- _Task requirements_: Select all lines holding the word "button" from the entries that follow.

- _Material for this task_:
☆ ☆ ☆ ☆ ☆ ☆ ☆
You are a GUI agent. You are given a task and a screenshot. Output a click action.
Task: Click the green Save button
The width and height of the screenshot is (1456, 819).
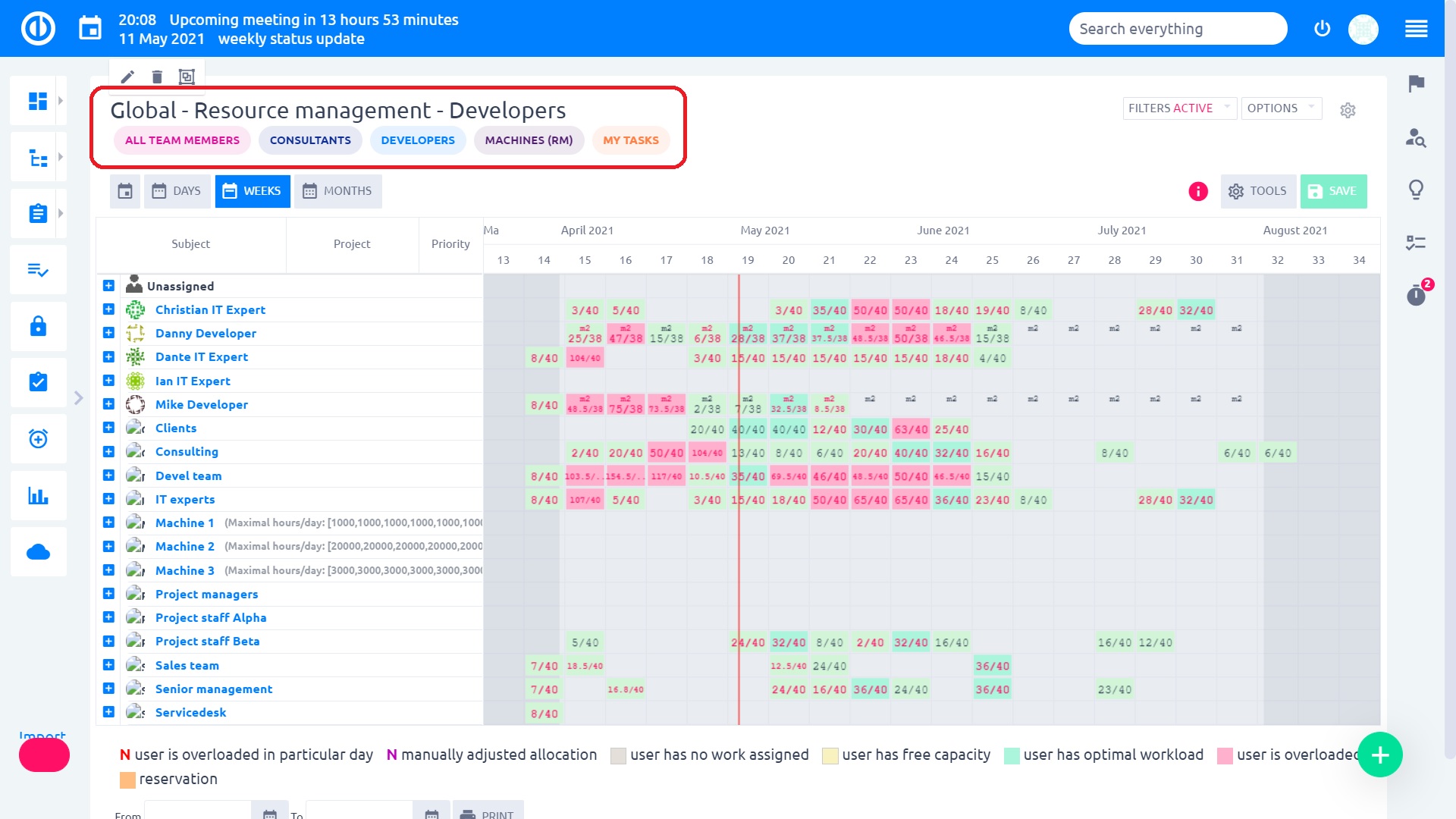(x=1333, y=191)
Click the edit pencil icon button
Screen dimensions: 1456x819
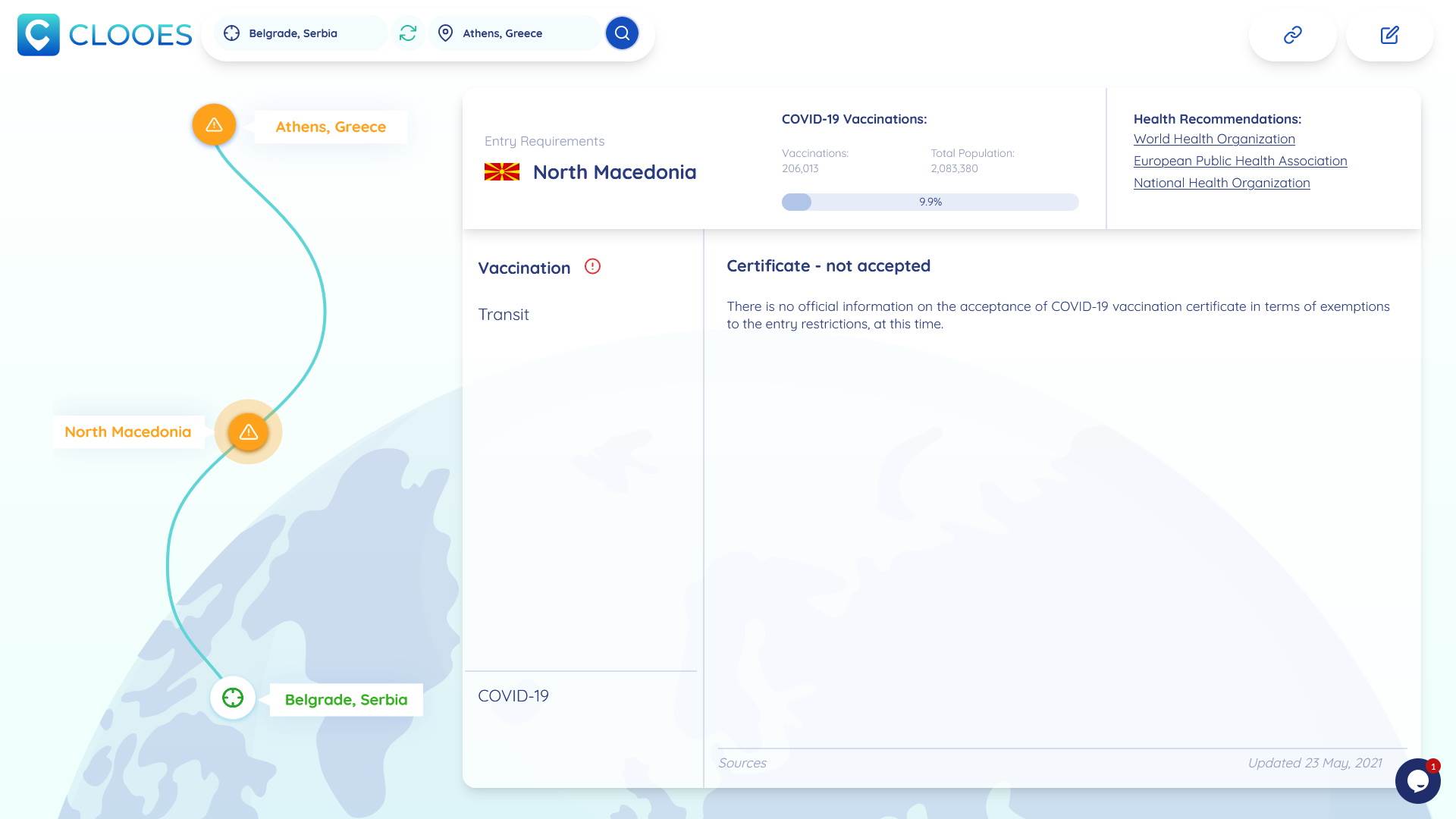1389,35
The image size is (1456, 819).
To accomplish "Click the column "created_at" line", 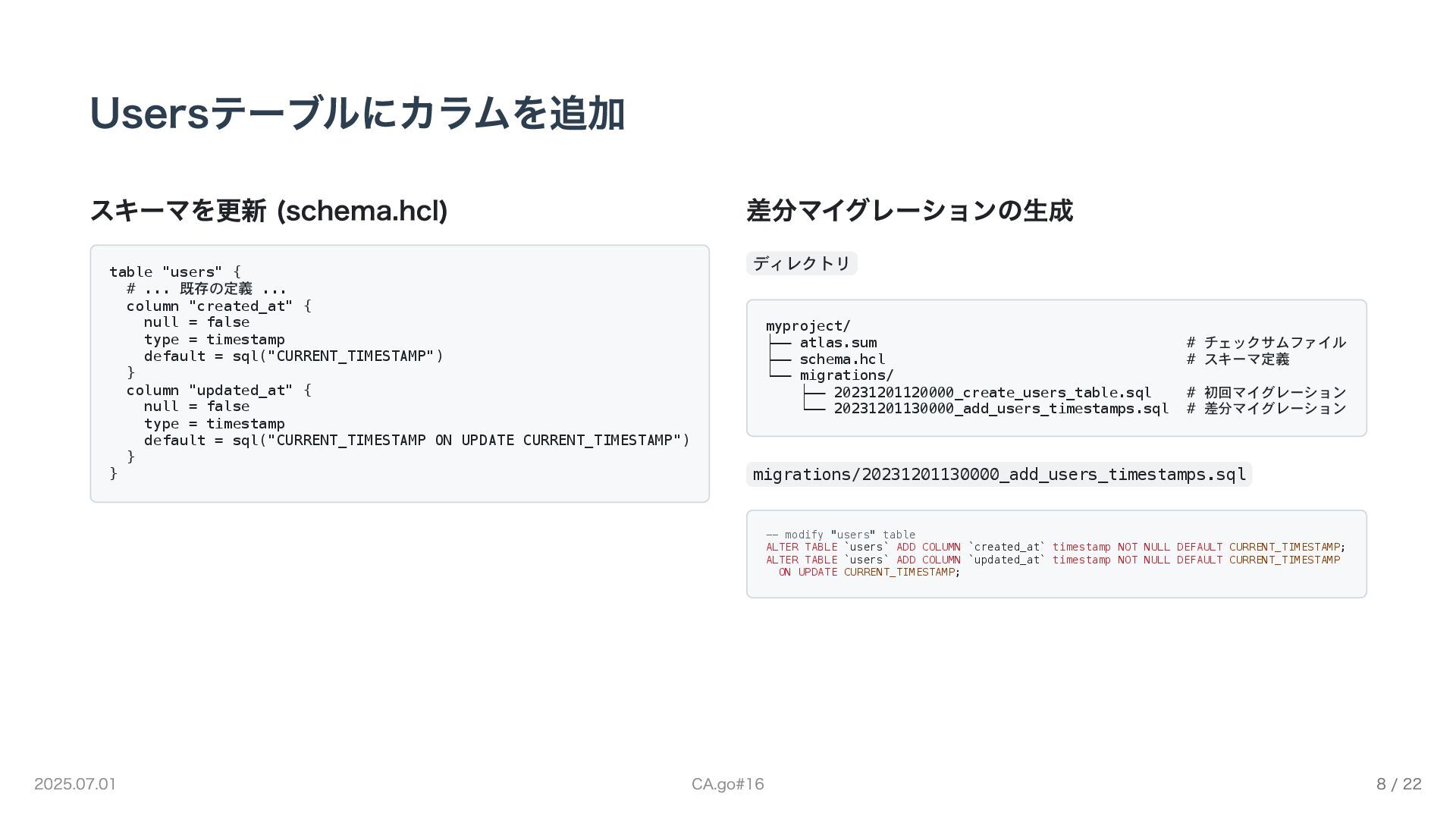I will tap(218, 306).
☆ ☆ ☆ ☆ ☆ ☆ ☆
- _Answer_:
Task: Click the green Save button
Click the edit pencil icon button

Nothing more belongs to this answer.